A Patrick, a Pizca, a Tania, a Maya… a todos los que se fueron dejando huella.

Nos dijeron en el veterinario que fue un fallo renal acompañado de una insuficiencia respiratoria. Esa mañana Patrick se había levantado bien, como todas las mañanas de sus trece años. Fue cerca del mediodía cuando empezó a tambalearse de un lado a otro, así que fuimos al veterinario. No contemplé la opción de no dejarle ingresado esa noche, simplemente pensé que mejoraría. Nadie me habló de opciones, ni pude sostenerlo en brazos, ya que estaba metido dentro de una jaula donde se le suministraba el oxígeno. “Si hay alguna complicación, por pequeña que sea, me llaman. Vivo a dos minutos”, le aseguré a la persona que esa noche iba a estar de guardia.

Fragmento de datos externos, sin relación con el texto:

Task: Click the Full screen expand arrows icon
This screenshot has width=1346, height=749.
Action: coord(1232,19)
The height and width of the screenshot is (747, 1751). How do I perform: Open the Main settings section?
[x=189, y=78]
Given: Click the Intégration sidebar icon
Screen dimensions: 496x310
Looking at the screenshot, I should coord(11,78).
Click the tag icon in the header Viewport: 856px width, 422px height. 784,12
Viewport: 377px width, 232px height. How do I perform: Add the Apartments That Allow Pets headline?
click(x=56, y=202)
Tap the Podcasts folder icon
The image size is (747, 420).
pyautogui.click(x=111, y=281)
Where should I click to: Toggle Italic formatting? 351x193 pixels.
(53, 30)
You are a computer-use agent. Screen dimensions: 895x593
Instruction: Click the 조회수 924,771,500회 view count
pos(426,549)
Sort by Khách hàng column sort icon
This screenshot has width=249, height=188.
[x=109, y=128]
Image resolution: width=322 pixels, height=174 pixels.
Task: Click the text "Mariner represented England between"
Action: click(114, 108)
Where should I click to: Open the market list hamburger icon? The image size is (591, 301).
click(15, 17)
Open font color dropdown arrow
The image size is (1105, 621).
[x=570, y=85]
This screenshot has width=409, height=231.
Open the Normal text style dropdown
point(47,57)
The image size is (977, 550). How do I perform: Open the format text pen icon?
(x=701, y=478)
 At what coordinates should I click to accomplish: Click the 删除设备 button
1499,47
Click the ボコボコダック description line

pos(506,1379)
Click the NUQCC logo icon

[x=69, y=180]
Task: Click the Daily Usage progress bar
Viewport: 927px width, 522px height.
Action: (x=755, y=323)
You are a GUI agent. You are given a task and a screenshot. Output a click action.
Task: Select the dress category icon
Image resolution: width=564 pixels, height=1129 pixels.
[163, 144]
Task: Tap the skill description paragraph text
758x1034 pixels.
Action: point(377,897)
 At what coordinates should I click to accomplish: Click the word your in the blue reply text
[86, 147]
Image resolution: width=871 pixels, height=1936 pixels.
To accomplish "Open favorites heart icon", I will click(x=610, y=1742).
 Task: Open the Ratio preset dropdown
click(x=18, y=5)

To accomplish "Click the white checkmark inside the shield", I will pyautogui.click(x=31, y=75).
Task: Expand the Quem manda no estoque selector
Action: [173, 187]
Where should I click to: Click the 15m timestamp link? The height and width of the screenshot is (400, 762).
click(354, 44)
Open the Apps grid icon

Insistí varias veces.

Apenas dormí, guardando el teléfono bajo la almohada. A las ocho y media desperté y auguré la ausencia de noticias por parte de la clínica como algo positivo. Llamé de inmediato, aún adormilada, para preguntar qué tal noche había pasado. La persona encargada de atender el teléfono se tomó su tiempo para responder, pues no sabía cómo estaba Patrick. Cuando comenzó a decir “señora González, sentimos mucho…” grité “¡no!” varias veces, tan alto como pude, y me senté rota en la cama. Pat llevaba varias horas muerto. Nuestro pequeño había fallecido solo, en una jaula. El perro al que mi familia adoptó, quien me enseñó a respetar profundamente a los animales, había fallecido sin que nadie que él conociese pudiera estar a su lado.

La clínica veterinaria, una de las más conocidas en Madrid, tampoco cumplió mi segunda petición: esperar a que pudiera despedirme de él antes de que llegase la gente de la funeraria. No tardé en despertar a mi hermana, en vestirnos e ir caminando abrazadas a darle un último adiós. A Patrick ya lo habían metido en una bolsa, sin quitarle siquiera la vía, y lo habían depositado dentro de la furgoneta, donde un atento operario entendió que necesitase abrazar su cuerpo sin vida mientras lloraba de impotencia y frustración. Días después, el trato amable de esa empresa, El último parque, que se dedica a dignificar el paso de nuestros animales por el mundo, al entregarnos las cenizas de nuestro pequeño en una caja de mimbre con su nombre, hizo un poco más fácil asumir lo que había ocurrido. Volvimos a llorarle y atesoramos sus restos en casa hasta que pudimos despedirnos de él en su rincón favorito, donde tantas veces le vimos disfrutar. Compré flores blancas y visito el sitio con frecuencia. Dos años después, en casa no se habla apenas de ello, duele demasiado.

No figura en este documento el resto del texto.